Florida’s new supermajority death penalty law is being hailed as a success by Gov. Ron DeSantis, after two recent, non-unanimous, jury recommendations.
Last week, on one 9-3 vote and another 10-2 vote, a jury in Lee County recommended convicted double-murderer Wade Wilson be put to death.
The next day, a Highlands County jury voted 9-3 to recommend that Zephen Xaver be put to death for a massacre at a SunTrust Bank in Sebring in January of 2019.
“This is not a question about whether they are guilty or innocent."
DeSantis started his push for the new law after the Parkland school shooter avoided death row.
"You need a unanimous jury, and you should, for guilt beyond a reasonable doubt,” said Gov. Ron DeSantis.
The Governor spearheaded legislation last year to allow a supermajority of a jury, 8-4, to recommend the death penalty.
“If you’re not willing to render that punishment, when appropriate, then you shouldn’t be able to deny justice because one juror had these views on it. I think that’s what happened in the parkland,” DeSantis said.

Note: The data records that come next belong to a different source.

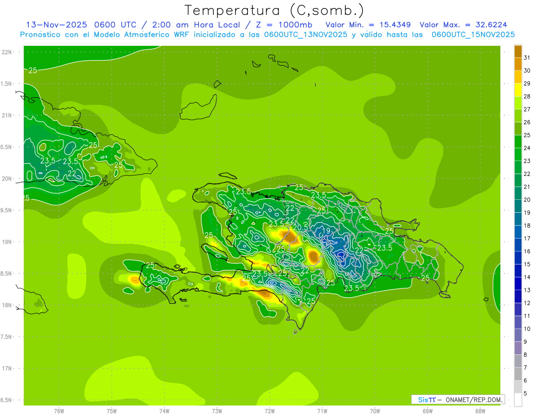539x417 pixels.
Task: Click the 20.5 contour label on map
Action: point(300,228)
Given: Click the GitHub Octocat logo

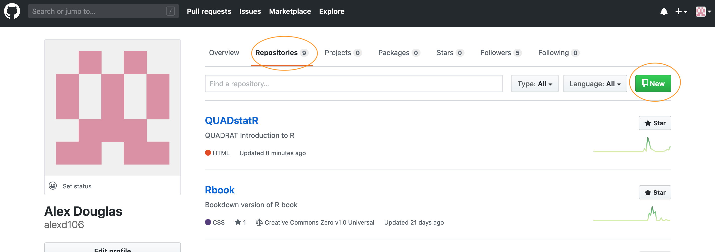Looking at the screenshot, I should coord(12,11).
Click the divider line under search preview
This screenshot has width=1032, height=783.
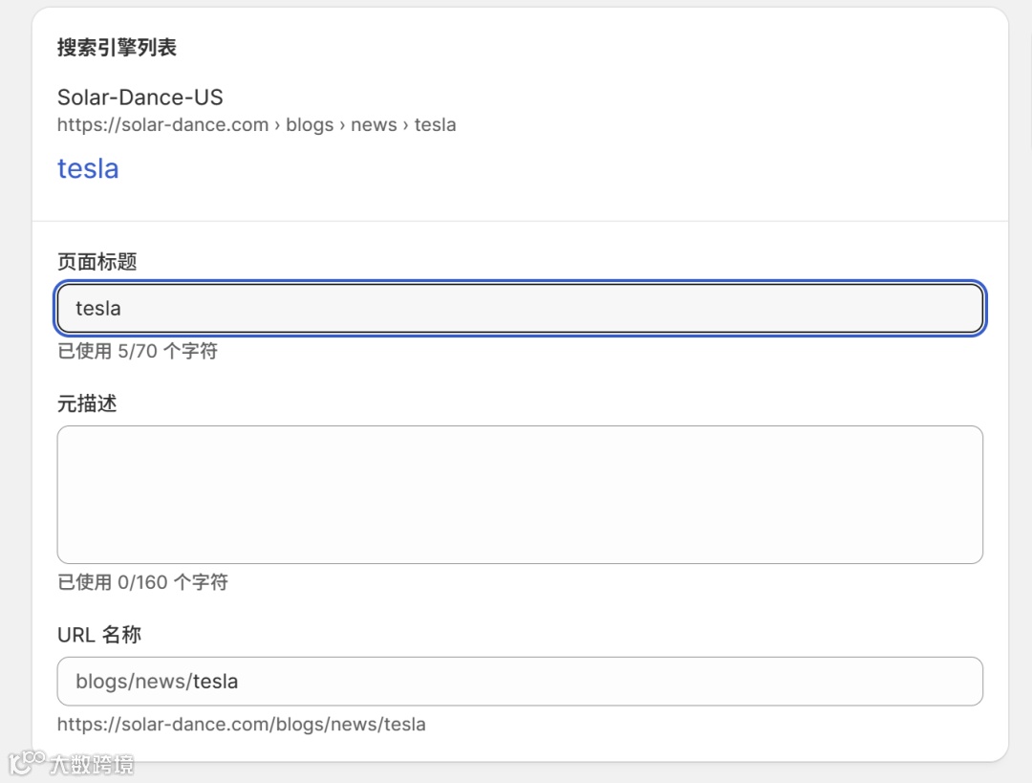point(520,221)

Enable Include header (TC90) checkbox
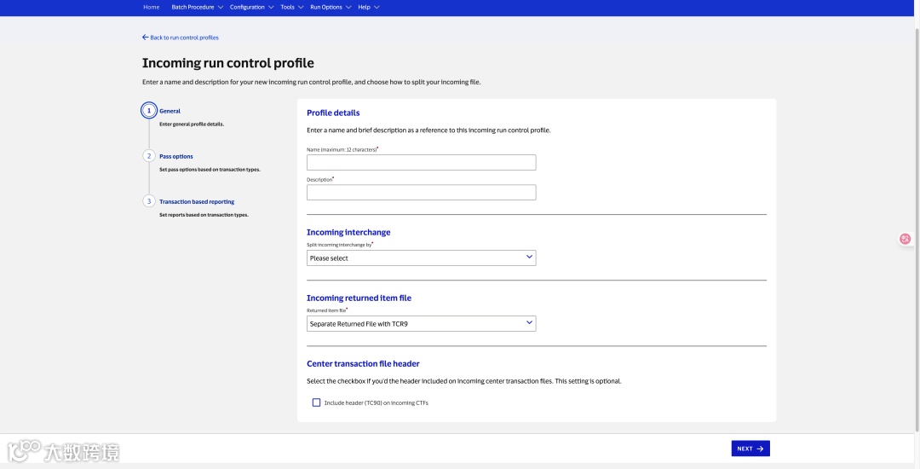[x=317, y=402]
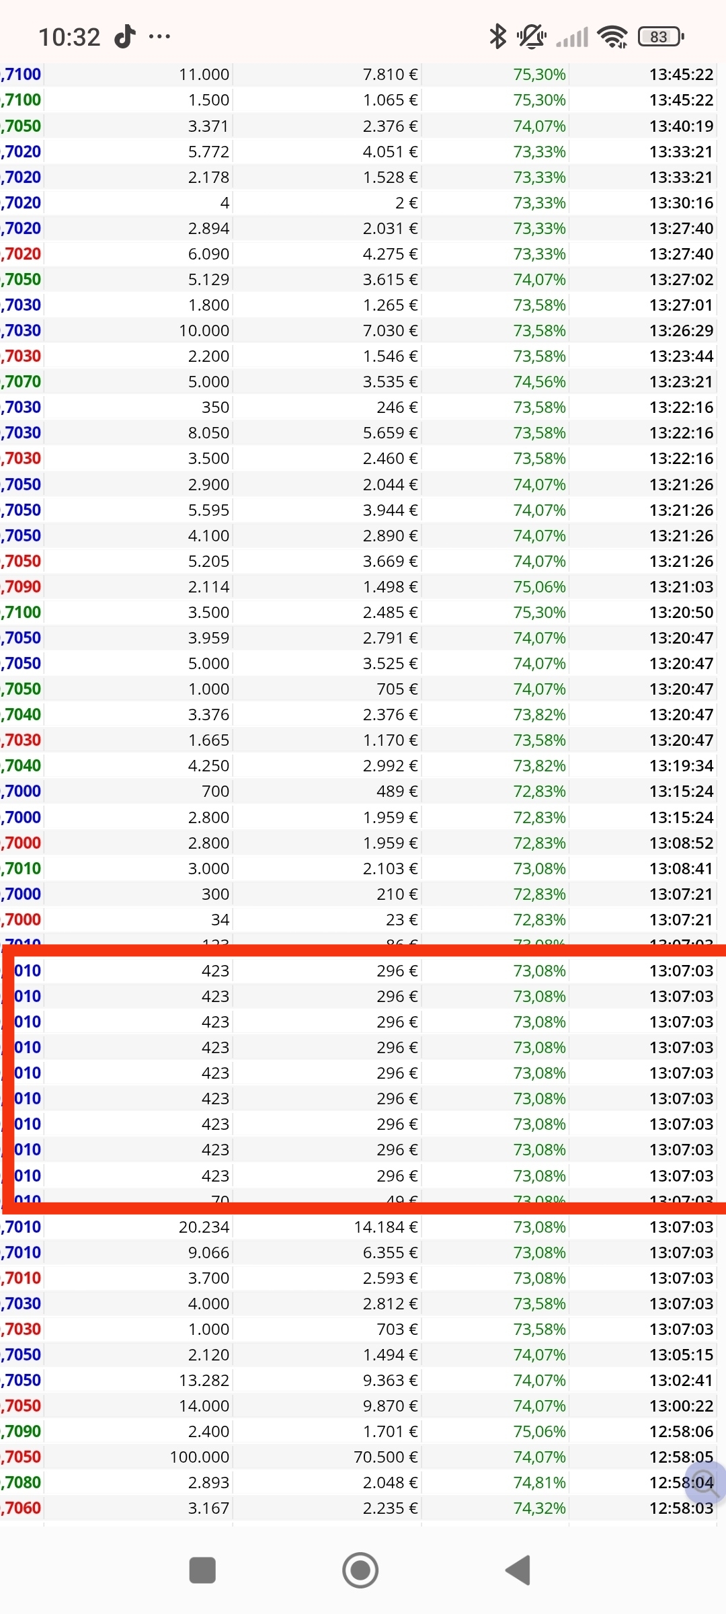Tap the TikTok notification icon
This screenshot has width=726, height=1614.
coord(125,36)
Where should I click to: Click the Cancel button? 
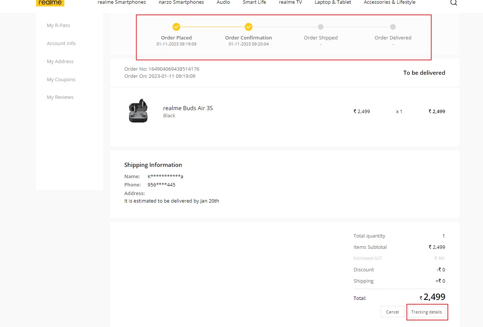392,312
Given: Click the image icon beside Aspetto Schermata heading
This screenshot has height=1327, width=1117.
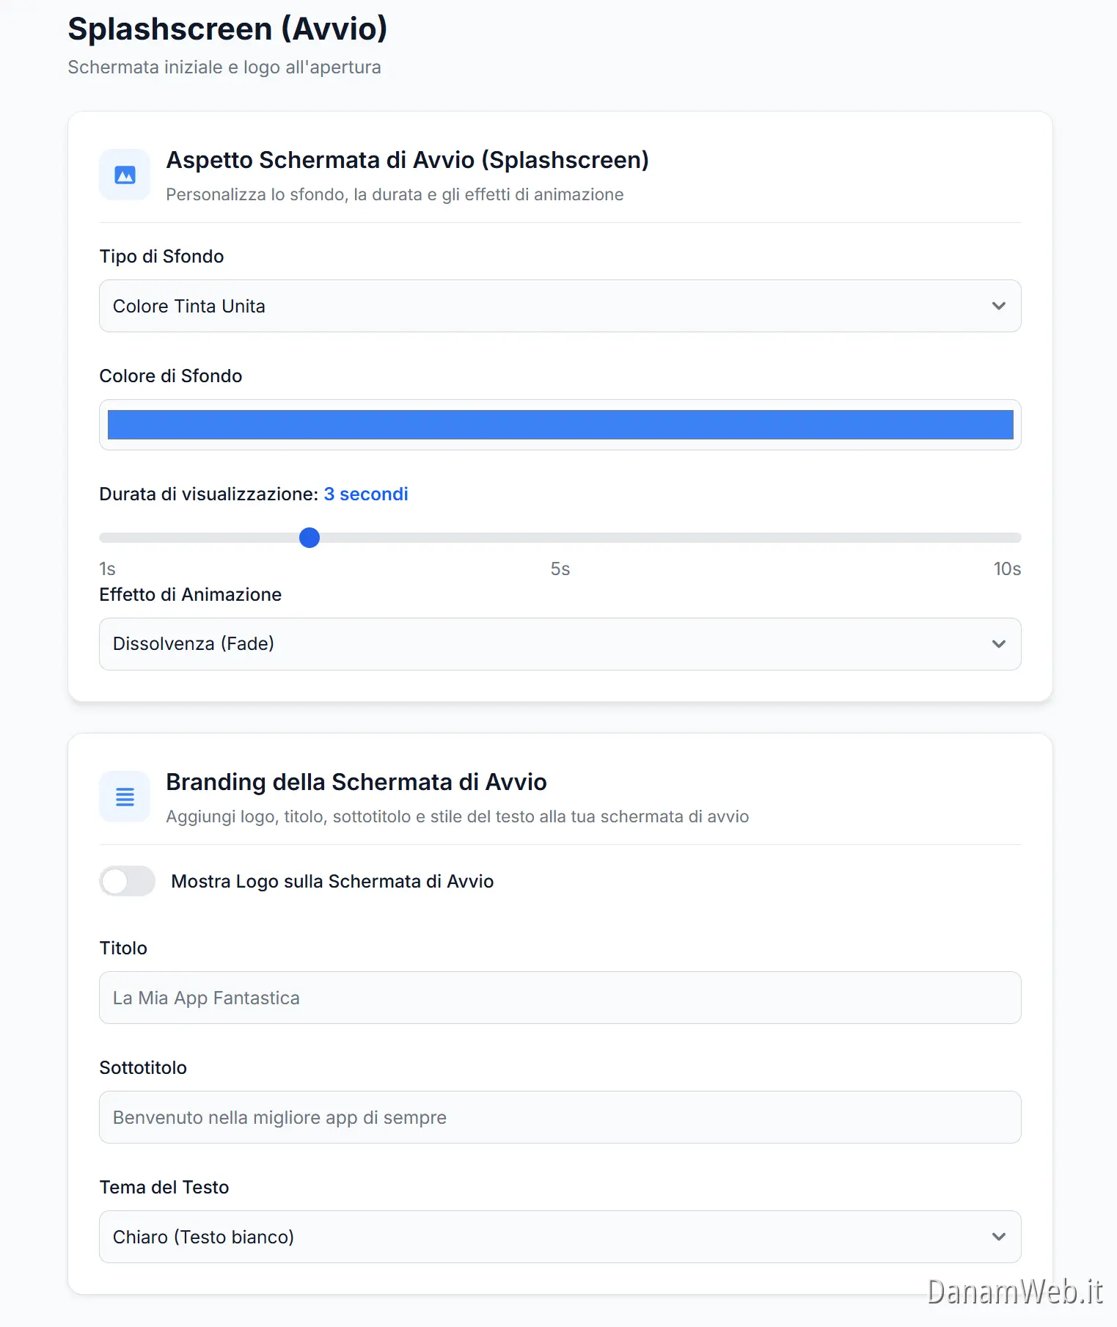Looking at the screenshot, I should tap(125, 175).
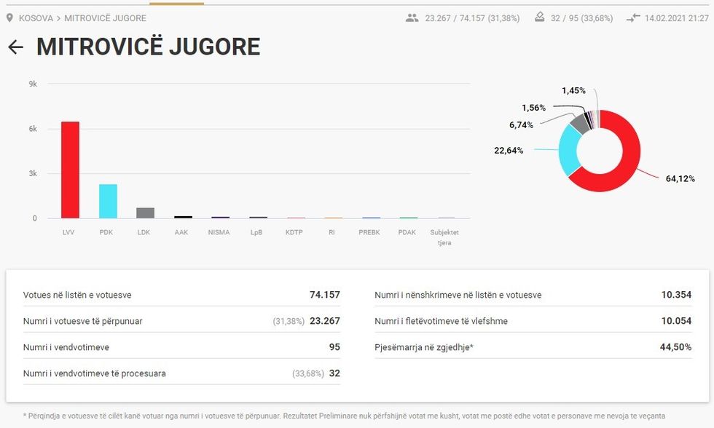
Task: Click the voters people icon in header
Action: (x=412, y=18)
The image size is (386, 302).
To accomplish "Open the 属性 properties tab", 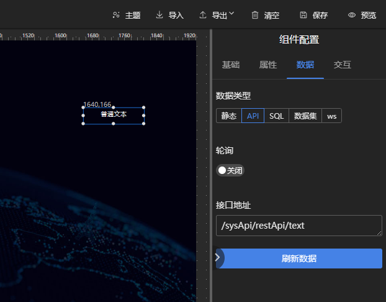I will (268, 65).
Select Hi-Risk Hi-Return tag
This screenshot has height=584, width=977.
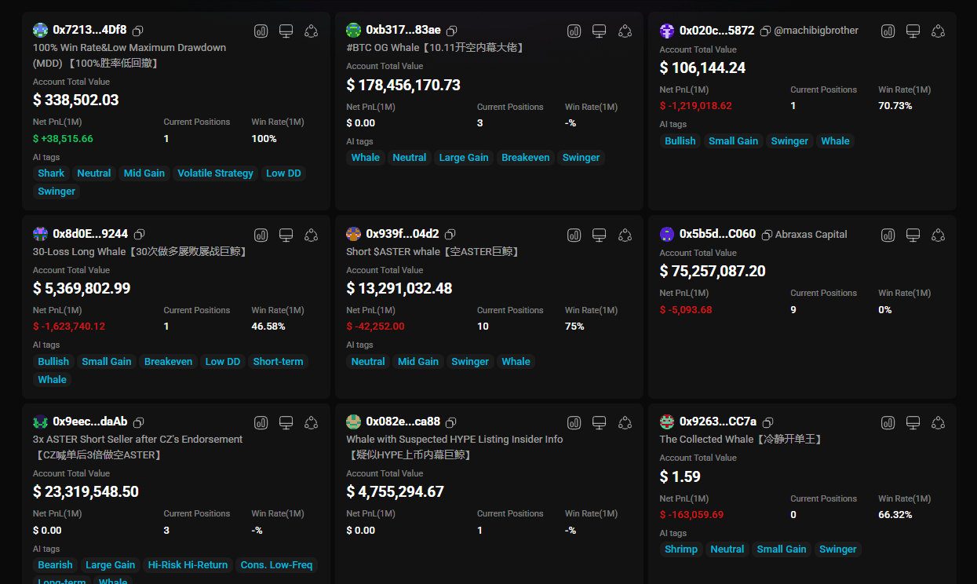pos(188,565)
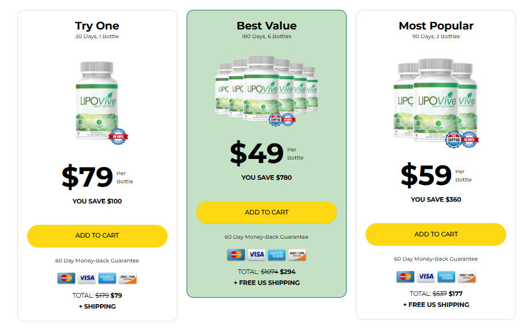Image resolution: width=528 pixels, height=326 pixels.
Task: Click the three bottles product image
Action: tap(436, 103)
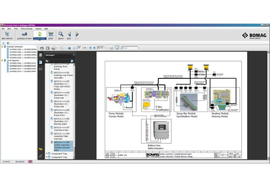Click the Catalogue of parts icon
The width and height of the screenshot is (270, 187).
pyautogui.click(x=23, y=35)
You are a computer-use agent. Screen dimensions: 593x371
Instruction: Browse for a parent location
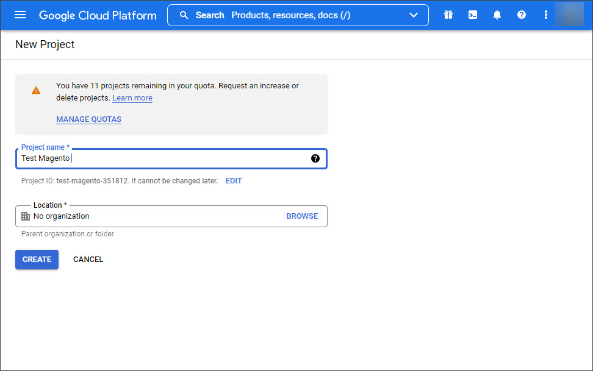tap(302, 216)
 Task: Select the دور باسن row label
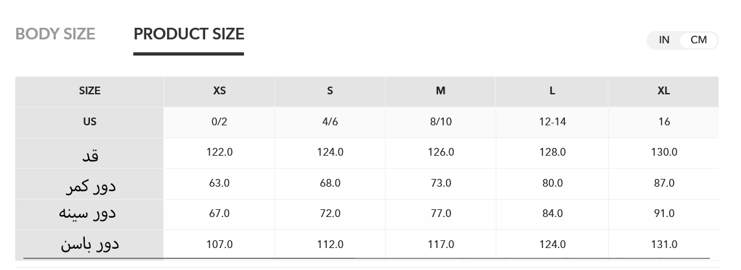coord(90,244)
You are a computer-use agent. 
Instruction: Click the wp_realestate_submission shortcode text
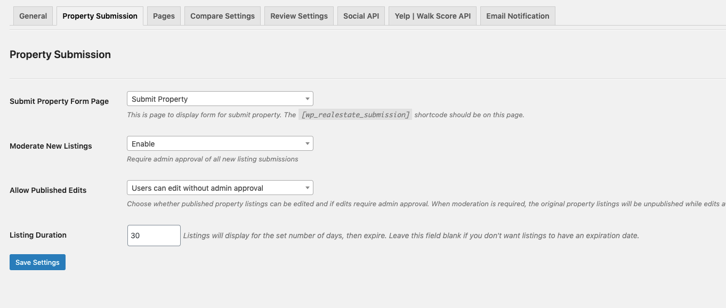click(355, 115)
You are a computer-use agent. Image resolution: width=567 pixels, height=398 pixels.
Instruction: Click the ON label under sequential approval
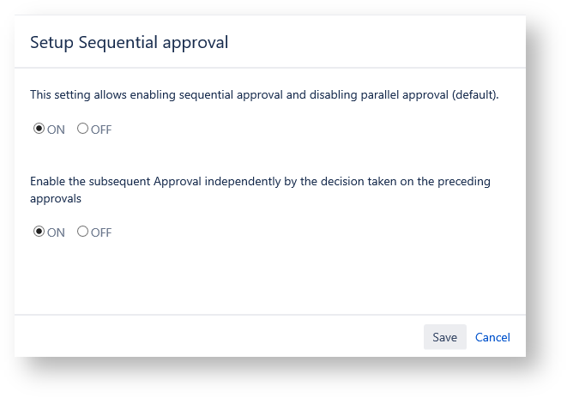(x=56, y=130)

Maria DeLiberato, Executive Director of Floridians for Alternatives to the Death Penalty, believes Wilson’s case could put Florida’s law to the test.
“This is going to be litigated for decades,” DeLiberato said. “When (Wilson) was arrested, unanimity was the law. And then they changed the rules in the middle of his prosecution, basically.”
If there’s one thing that’s consistent about Florida’s death penalty laws, it’s the inconsistency.
In 2016, the U.S. Supreme Court overturned the death penalty sentence of Timothy Lee Hurst, who was convicted of using a box cutter to kill a coworker at a Pensacola fast food restaurant in 1998.
A judge imposed the death penalty after a 7-to-5 recommendation from the jury.
The state legislature then passed a bill allowing 10-to-2 jury recommendations, but that was overturned by the state Supreme Court.
By 2017, unanimous jury decisions were required.